Bulgaria, one of the EU countries worst hit by gas cuts in January when Gazprom halted exports to Europe via Ukraine due to bilateral pricing and debt issues, was again experiencing shortfalls of nearly 70 percent.

However, Bulgarian consumers were not in danger of experiencing gas cuts, as the country had stocks for another three days. By then, gas flows should be fully restored, Bulgarian officials told BTA.

Both Gazprom and Ukrainian gas company Naftogaz said that deliveries of Russian gas to the Balkans via Moldova have been cut by 40 percent due to the explosion.

The blow had damaged only one of the three pipelines transporting Russian gas to Moldova, Romania, Bulgaria, Macedonia, Greece and Turkey. Naftogaz was working on supplementing the exported gas quantities through the other two pipelines. "But we can't pump more than the pipes can carry", Valentin Zemlianski from Naftogaz said. He added that it would take between two and five days to restore gas supplies in full.

EU's gas co-ordination group, a body chaired by the European Commission comprising national experts would meet on Thursday for its regular meeting and analyse the situation created by the Moldovan blast, commission spokesman Ferran Tarradellas told EUobserver.

Need for EU involvement in Moldova

"This accident proves once again that more measures should be taken to protect and modernise transit pipelines," Polish MEP Jacek Saryusz-Wolski, chairman of the foreign affairs committee told this website.

"It is a question of European energy security and the EU should consider involving also in Moldova in such a modernisation, just as it did in Ukraine," Mr Wolski added, referring to an EU-Ukraine agreement signed last week pledging assistance to modernise the country's 13,500 km pipeline system.

The explosion was also highlighting the need for the EU to get more involved in solving the frozen conflict in Moldova, Romanian MEP Marian-Jean Marinescu said.

"The explosion is yet another reason why we should solve frozen conflicts, in order for these territories to be submitted to real, democratic control," he argued.

Moldova is one of the countries included in EU's most recent neighbourhood policy, the Eastern Partnership, along with Ukraine, Georgia, Azerbaijan, Armenia and Belarus.

Home to some a population of 537,000 and some 1,200 Russian peacekeeping troops, military equipment and 22,000 tons of ammunition, Transnistria was the scene of a violent war in the early years following the break-up of the Soviet Union, similar to other break-away regions such as South Ossetia and Abkhazia in Georgia or Nagorno-Karabakh in Azerbaidjan.

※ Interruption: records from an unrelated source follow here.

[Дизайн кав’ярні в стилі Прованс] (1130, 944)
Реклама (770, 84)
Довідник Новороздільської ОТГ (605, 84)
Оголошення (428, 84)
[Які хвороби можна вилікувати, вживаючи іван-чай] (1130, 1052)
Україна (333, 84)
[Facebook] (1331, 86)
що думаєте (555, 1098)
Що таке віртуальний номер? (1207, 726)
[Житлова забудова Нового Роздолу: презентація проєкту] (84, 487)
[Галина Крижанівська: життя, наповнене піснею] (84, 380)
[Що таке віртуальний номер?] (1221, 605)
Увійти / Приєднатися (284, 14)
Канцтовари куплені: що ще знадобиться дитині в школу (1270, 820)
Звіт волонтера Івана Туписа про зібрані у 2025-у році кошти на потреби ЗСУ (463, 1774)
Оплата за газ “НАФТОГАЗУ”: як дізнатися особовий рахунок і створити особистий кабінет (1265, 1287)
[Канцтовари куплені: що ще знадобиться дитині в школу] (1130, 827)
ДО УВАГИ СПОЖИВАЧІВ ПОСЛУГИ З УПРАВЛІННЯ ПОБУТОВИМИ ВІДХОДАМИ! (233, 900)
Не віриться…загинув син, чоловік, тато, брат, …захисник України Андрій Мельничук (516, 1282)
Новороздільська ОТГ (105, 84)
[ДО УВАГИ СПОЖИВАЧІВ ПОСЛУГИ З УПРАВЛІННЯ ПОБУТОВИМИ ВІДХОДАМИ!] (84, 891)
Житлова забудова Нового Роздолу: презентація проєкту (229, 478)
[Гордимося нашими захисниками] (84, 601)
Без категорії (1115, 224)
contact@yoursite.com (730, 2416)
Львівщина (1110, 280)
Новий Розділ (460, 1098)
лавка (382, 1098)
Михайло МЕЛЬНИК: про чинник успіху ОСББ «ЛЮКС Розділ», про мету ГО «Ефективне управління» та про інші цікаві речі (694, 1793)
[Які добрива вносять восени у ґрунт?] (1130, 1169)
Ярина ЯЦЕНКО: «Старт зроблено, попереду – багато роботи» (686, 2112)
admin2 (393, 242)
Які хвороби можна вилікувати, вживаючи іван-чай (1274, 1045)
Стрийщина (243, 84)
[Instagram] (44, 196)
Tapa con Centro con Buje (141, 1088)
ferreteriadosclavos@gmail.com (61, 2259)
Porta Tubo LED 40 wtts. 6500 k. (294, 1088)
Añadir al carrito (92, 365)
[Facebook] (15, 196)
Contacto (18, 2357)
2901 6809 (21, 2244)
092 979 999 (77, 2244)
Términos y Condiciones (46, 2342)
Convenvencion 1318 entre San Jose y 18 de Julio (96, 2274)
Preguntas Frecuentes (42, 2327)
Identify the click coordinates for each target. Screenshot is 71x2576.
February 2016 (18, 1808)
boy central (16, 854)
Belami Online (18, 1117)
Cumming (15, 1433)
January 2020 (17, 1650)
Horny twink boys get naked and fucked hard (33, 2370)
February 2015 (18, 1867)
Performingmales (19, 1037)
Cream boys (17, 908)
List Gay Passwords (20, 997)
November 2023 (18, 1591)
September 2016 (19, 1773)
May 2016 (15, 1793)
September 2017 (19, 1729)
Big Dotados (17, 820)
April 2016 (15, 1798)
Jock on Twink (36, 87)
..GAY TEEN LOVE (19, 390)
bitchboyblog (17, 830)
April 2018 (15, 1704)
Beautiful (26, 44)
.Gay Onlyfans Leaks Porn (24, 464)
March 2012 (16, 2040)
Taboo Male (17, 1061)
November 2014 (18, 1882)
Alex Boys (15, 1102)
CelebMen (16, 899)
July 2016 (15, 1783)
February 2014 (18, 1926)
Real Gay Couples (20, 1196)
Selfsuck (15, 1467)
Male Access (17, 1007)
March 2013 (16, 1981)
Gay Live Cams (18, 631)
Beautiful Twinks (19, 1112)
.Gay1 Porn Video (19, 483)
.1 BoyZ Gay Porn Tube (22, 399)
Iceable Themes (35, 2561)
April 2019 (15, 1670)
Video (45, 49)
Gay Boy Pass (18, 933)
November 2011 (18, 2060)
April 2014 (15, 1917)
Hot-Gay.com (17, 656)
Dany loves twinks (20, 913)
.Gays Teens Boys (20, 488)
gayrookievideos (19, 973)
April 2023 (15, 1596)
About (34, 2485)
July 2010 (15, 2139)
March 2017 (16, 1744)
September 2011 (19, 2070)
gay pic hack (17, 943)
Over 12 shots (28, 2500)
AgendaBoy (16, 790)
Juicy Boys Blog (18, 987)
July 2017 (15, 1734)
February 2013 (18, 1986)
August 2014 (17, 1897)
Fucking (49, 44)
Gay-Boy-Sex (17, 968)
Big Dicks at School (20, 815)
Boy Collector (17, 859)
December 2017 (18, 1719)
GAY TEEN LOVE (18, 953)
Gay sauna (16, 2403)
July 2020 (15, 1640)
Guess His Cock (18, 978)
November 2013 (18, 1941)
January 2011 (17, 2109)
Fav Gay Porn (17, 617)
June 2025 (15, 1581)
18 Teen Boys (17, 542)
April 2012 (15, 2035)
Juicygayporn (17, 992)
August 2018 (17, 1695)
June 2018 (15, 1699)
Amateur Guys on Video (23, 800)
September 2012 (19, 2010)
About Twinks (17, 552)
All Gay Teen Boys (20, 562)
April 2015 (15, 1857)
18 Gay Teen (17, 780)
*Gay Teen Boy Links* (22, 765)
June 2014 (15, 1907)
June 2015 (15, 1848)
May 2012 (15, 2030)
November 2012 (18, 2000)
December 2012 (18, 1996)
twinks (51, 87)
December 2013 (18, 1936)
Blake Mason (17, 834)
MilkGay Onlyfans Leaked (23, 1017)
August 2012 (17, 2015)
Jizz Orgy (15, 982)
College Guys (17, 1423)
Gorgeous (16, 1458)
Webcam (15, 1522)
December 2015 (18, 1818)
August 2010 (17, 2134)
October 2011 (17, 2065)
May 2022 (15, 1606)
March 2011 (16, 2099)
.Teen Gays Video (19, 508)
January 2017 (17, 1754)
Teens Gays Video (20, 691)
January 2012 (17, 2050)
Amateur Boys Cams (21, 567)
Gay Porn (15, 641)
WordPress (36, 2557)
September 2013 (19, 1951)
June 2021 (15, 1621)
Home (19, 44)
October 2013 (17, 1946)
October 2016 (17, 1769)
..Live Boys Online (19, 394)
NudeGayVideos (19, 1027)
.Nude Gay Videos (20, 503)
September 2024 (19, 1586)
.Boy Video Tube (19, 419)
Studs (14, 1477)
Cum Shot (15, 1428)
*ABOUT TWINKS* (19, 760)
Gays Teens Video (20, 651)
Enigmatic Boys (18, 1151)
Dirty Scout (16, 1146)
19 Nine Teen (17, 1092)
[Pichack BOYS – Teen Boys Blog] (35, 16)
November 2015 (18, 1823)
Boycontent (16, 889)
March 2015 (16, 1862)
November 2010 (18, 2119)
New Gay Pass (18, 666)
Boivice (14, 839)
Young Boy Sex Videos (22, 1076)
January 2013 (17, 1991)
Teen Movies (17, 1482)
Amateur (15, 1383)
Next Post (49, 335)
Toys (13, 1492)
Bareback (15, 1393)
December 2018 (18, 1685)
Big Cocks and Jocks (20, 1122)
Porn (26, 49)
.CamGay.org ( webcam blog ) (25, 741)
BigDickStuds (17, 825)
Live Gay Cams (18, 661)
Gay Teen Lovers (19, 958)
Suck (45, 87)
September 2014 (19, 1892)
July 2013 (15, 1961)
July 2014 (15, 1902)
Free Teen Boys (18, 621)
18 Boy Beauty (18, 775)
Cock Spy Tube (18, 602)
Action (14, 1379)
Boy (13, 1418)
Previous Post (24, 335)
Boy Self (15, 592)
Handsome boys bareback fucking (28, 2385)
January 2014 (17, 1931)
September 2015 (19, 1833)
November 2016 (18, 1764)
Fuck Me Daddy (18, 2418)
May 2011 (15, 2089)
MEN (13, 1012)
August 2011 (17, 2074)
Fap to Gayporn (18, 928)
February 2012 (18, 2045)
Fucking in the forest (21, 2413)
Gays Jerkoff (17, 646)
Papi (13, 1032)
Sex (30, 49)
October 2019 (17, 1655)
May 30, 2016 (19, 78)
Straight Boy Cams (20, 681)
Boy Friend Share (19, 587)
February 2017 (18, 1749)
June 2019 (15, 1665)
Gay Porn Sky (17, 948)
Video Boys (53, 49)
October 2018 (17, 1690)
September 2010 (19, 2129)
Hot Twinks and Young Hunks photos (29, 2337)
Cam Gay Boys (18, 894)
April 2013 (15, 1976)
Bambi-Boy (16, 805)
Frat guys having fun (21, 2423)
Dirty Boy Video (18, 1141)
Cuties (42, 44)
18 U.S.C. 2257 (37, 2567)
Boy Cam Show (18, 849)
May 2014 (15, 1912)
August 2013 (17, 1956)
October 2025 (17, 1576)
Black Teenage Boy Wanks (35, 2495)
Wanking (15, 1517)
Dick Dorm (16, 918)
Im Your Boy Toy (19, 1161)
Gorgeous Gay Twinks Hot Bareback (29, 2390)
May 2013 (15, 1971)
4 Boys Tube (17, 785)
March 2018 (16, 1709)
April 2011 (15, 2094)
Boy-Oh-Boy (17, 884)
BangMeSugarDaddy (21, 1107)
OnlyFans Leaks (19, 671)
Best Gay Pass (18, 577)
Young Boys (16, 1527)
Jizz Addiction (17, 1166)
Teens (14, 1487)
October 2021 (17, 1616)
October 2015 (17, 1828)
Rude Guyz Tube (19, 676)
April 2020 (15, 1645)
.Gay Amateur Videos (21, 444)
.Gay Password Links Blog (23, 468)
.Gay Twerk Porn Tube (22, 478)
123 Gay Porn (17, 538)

Up to 700 people were killed in the conflict which ended with a ceasefire signed in June 1992 and enforced by the Russian 14 Army.

Its non-recognised status makes it prone to illegal arms dealers, organised crime and smuggling. The EU has sent a 200-strong border assistance mission to Moldova and Ukraine (EUBAM), but it only has an advisory role to Moldovan and Ukrainian customs and border patrols.

Tensions between the Communist leadership in Chisinau and the de-facto authorities in Transnistria have risen as Moldova prepares for general elections this Sunday (5 April).

The EU has postponed the adoption of the mandate for a new association agreement with Moldova until after the elections, hoping to see free and fair elections.